Stored items:
════════
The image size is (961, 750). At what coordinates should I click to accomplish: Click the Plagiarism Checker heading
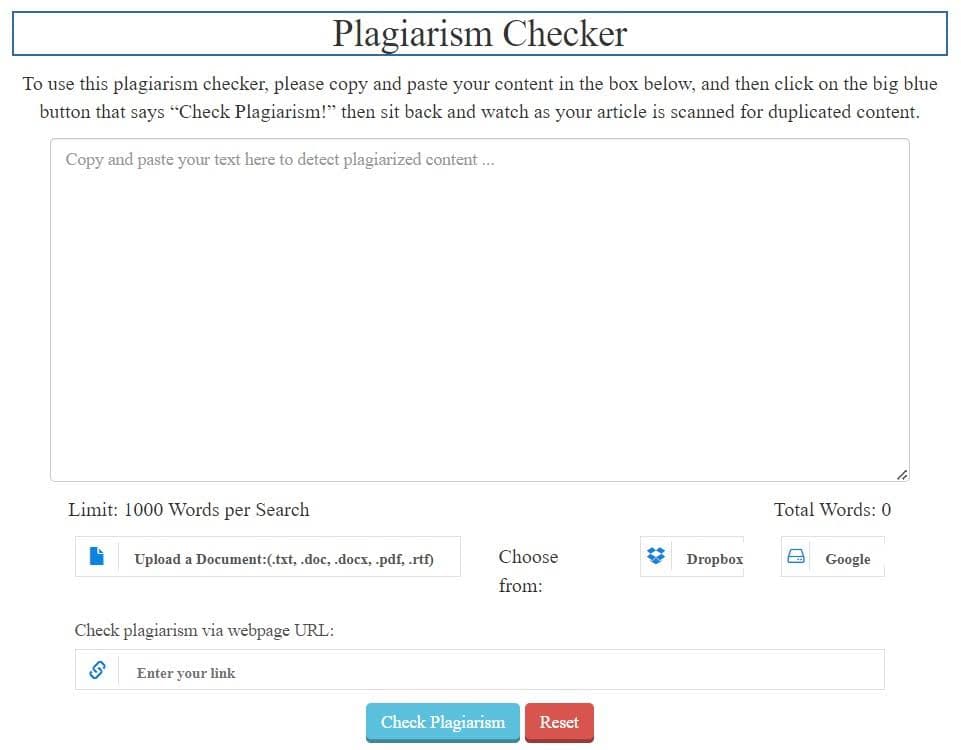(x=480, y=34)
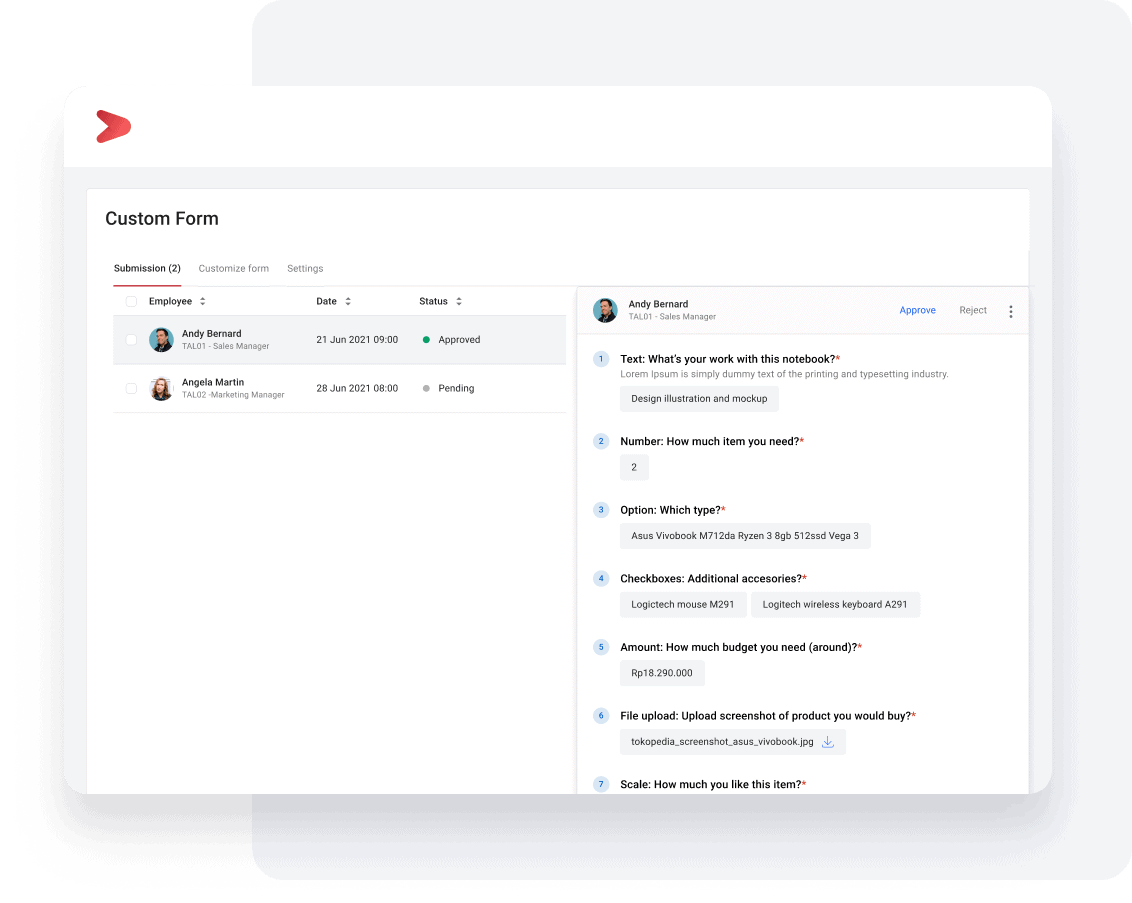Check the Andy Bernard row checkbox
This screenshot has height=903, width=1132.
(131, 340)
════════
YOUR GOAL:
Give back the entries above exactly as they stand. Leave the images out.

COMPLETED TASK:
The image size is (961, 750). At what coordinates should I click to accomplish: Click the Plagiarism Checker heading
(x=480, y=34)
Check the Andy Bernard row checkbox
This screenshot has height=903, width=1132.
(131, 340)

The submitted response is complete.